No One Else Is Doing This by Lauren O’Donoghue

What are the purposes of writing interactive fiction? I gave a short talk about the medium today to a group of librarians, and I had chosen five possible purposes to briefly discuss: allowing the player control over where the story is going; merging the power of prose fiction with the power of games; increasing the attentiveness with which the text is read; allowing the player to co-perform a pre-written script; and using choices as a mode of communication, for instance, communicating what is or is not a possibility for the protagonist by presenting and not presenting certain options. Now when I was preparing this talk, the most recent game I had played was No One Else Is Doing This, and I was very much aware that it doesn’t fit any of those five categories. Instead, this game uses interactivity to make us present in an activity that we otherwise wouldn’t be able to experience from the inside.

In No One Else Is Doing This, you are trying to recruit paying member for a ‘community union’. The early game threw some unfamiliar terminology at me, such as the aforesaid community union, which was explained in the game’s glossary as being like a trade union but for local communities.
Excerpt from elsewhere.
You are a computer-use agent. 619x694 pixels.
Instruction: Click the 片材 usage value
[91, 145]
Since the main business of a trade union is to negotiate collective labour agreements, it wasn’t very clear to me how this would carry over to a non-labour context. Perhaps that is part of the point; the game suggests very strongly that there is nothing the community union is for. But I’m getting ahead of myself.
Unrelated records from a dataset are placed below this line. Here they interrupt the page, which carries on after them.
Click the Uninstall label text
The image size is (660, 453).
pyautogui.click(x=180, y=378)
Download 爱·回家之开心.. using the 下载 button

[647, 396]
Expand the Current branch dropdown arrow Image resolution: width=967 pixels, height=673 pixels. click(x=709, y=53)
Another unfamiliar term from the early game was ‘rape alarm’, which was strange enough that it set me off on a google search with somewhat inconclusive results. It is possibly a key chain that can make a lot of noise when you press a button? If that is in fact what it is, then the game was trying to communicate to me that the protagonist was going to a very unsafe place, but there would have been less confusing ways to communicate this which might have the added advantage of not suggesting that sexual violence would be a major theme of the piece. (It is not.)
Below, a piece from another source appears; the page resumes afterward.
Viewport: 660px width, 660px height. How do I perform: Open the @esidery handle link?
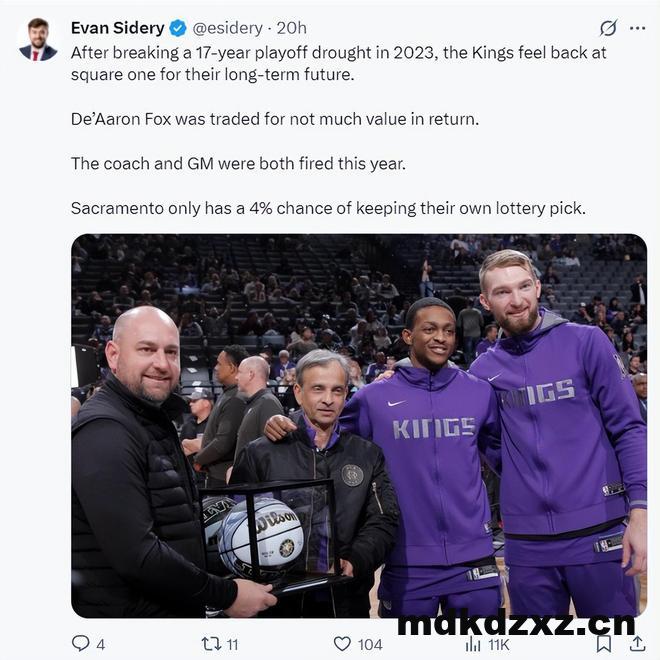227,28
The core gameplay of No One Else Is Doing This is choosing a door to knock on. You don’t have any reason to choose one door rather than another, so in effect what you are given is a string of vignettes. Many of them come to an immediate close, because people are absent or don’t want to talk to you. But you sometimes get into conversations with people, and then you have to decide how to best talk them into becoming due-paying members of the union. The entire set-up of the game, with the time limit, the hostile physical circumstances, and the infrequent chances of success, push you towards being as utilitarian as possible: these people are there to be manipulated; they are the instruments for achieving your goal. It’s very easy to understand that this is how this job might feel when you’ve been doing it for a while, and therefore why an idealistic person might become disenchanted with it! And that’s the experience that the game wants to give us. All in all, I think it’s quite effective at that.

However, it could have been even more effective if we had been allowed to understand a little bit of the idealism. We never learn about anything that this community union is actually doing. It doesn’t seem to have any ideas of its own that it wants to share with the neighbourhood. Instead, you’re always fishing for grievances, and then promising that the union will deal with them. This feels empty. Which is fine if the point is satire; but I think the point is disenchantment. And to feel disenchantment, we must first have a taste of the enchanted. The vision of a better world is conspicuously absent here.